Confidence Intervals Notes

Confidence Intervals

Introduction

  • This chapter covers constructing and interpreting confidence interval estimates for the population mean and proportion.
  • It also includes determining the necessary sample size for these estimates.

Point and Interval Estimates

  • Point Estimate: A single number used to estimate a population parameter.
  • Confidence Interval: Provides additional information about the variability of the estimate.
  • We can estimate population parameters such as \mu (population mean) or \pi (population proportion) using sample statistics such as \overline{x} (sample mean) or p (sample proportion).
Table 1: Point Estimates
Population ParameterSample StatisticPoint Estimate
\mu\overline{x}
\pip

Understanding Confidence Intervals

  • Confidence intervals address the uncertainty associated with point estimates.
  • Interval Estimate: Gives a range of values providing more information than a point estimate.
  • Such interval estimates are called confidence intervals.

Key Aspects of Confidence Intervals

  • An interval gives a range of values.
  • Takes into consideration variation in sample statistics from sample to sample.
  • Based on observations from one sample.
  • Provides information about closeness to unknown population parameters.
  • Expressed in terms of a level of confidence (e.g., 95% or 99%), but can never be 100% confident.

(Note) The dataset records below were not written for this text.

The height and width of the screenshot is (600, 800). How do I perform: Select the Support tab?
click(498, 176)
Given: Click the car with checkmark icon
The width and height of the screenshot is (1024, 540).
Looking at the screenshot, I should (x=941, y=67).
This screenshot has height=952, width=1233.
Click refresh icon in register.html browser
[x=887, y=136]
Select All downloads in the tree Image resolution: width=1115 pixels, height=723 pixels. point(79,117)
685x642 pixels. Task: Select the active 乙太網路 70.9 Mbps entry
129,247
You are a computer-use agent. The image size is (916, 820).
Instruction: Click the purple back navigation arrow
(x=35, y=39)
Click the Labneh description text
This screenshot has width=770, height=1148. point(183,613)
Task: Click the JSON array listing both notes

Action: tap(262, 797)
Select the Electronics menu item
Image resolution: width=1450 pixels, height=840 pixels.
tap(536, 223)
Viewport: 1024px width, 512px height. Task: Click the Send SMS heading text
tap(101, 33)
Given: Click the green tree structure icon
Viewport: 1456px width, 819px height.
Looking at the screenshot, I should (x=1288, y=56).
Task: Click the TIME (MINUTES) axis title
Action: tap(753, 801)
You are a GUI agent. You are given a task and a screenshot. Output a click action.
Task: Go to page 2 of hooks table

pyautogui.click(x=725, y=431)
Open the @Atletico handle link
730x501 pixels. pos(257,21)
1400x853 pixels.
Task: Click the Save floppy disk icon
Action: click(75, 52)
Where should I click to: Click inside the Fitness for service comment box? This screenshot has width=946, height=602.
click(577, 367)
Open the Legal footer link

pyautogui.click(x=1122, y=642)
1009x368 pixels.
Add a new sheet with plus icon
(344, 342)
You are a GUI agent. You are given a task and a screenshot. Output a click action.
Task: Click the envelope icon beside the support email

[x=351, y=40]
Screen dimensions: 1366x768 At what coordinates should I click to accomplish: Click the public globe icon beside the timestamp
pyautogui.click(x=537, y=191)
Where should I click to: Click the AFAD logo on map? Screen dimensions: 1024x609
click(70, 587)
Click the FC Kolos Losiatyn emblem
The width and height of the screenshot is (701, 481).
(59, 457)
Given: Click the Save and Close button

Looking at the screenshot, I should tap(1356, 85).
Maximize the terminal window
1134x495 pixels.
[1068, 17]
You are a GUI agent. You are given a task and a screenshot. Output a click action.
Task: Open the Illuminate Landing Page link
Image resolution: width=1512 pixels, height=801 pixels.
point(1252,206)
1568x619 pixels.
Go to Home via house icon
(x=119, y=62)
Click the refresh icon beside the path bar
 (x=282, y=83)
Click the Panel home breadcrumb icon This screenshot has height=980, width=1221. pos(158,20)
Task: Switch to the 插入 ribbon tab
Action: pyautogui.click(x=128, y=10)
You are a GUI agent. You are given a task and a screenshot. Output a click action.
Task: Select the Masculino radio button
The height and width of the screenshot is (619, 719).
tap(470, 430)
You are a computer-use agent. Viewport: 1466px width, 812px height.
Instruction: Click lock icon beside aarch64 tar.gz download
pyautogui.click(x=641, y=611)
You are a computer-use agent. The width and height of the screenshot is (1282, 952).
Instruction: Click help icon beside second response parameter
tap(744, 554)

Confidence Interval Example: Cereal Fill

  • Population has \mu = 368 and \sigma = 15.
  • Sample size is n = 25.
  • From Chapter 7: \mu \pm Z \times \sigma{\overline{x}}, where \sigma{\overline{x}} = \frac{\sigma}{\sqrt{n}}
    • 368 \pm 1.96 \times \frac{15}{\sqrt{25}} = (362.12, 373.88)
      • 95% of intervals formed this way will contain \mu.
  • When \mu is unknown, use \overline{x} to estimate \mu.
    • If \overline{x} = 362.3, the interval is 362.3 \pm 1.96 \times \frac{15}{\sqrt{25}} = (356.42, 368.18)
      • Since 356.42 \le \mu \le 368.18, the interval correctly estimates \mu.

Practical Considerations

  • In practice, only one sample of size n is taken.
  • In practice, \mu is unknown, so it's not known if the interval contains \mu.
  • 95% confidence is based on using Z = 1.96.
  • 95% of intervals formed this way may contain \mu.
  • Based on the selected sample, one can be 95% confident the interval may contain \mu (a 95% confidence interval).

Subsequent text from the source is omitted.